As you can see, with low latency, async doesn't help much. And all experiments show, that too much concurrency actually harms the performance. This is because the tasks will start to fight for resources (network connections, synchronization primitives, etc.). Where exactly that turning point occurs depends on the latency (network latency and query complexity, i.e., time it takes the DBMS to compute the results). Also note that this example is a very simple query with very little data to be moved by the driver. As the query parameters or the result set become bigger, the performance will degrade even more as the tasks will be blocking the event loop longer as they process the data.
Next up, I modified the experiment slightly by testing with multiple processes. Note that my machine has 16 cores. So assuming the driver and the server both use a comparable amount of resources (ignoring toxiproxy and other programs I run like my IDE in this equation), we'd see some plateauing at around 8 parallel processes driving the test (8 driver processes saturating half my CPU and 8 DBMS threads saturating the other half).
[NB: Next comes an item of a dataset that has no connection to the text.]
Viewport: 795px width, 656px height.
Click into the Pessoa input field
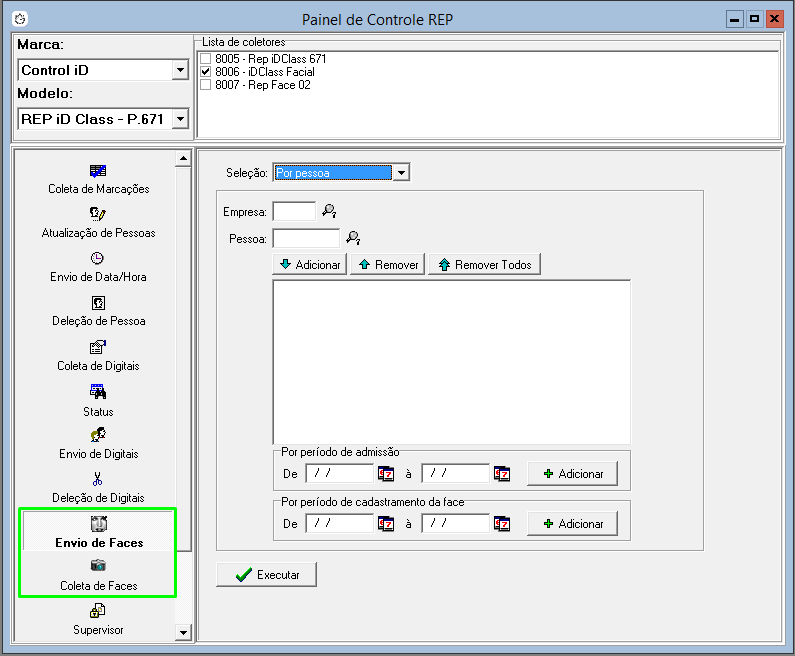tap(306, 238)
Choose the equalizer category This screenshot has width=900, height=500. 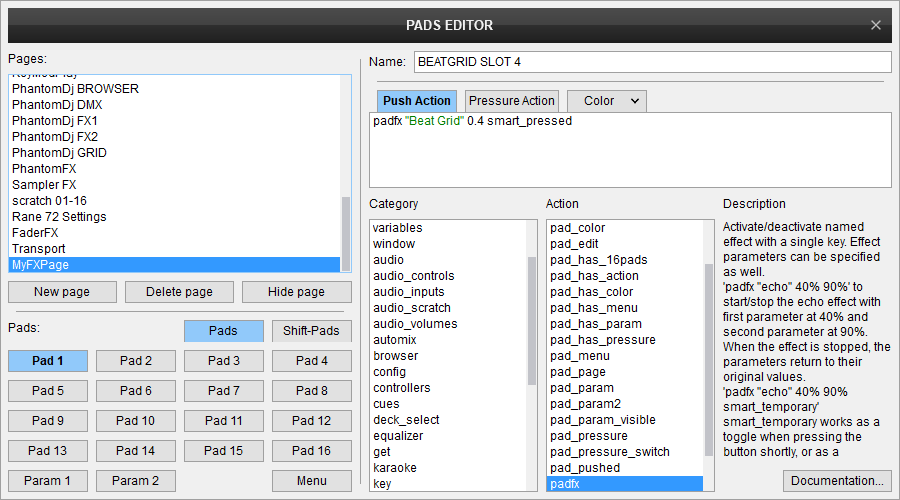tap(398, 436)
This is looking pretty much as expected. The time is almost constant regardless of the number of parallel processes (note that the amount of work done is not constant but linear in the number of processes). This constant behavior stops at 6 processes. There's a jump from 6 to 7 and and another from 8 to 9. From there it's linear-ish as I've fully saturated all of my CPU's cores.
i could imagine that you're experiencing the slow-down because of the kind of query you're sending. If the queries can't be parallelized well, you'd also not see much benefit from running more coroutines or client processes.
But I'm not an expert on query optimization and neither do I know enough about exactly what your query and data looks like.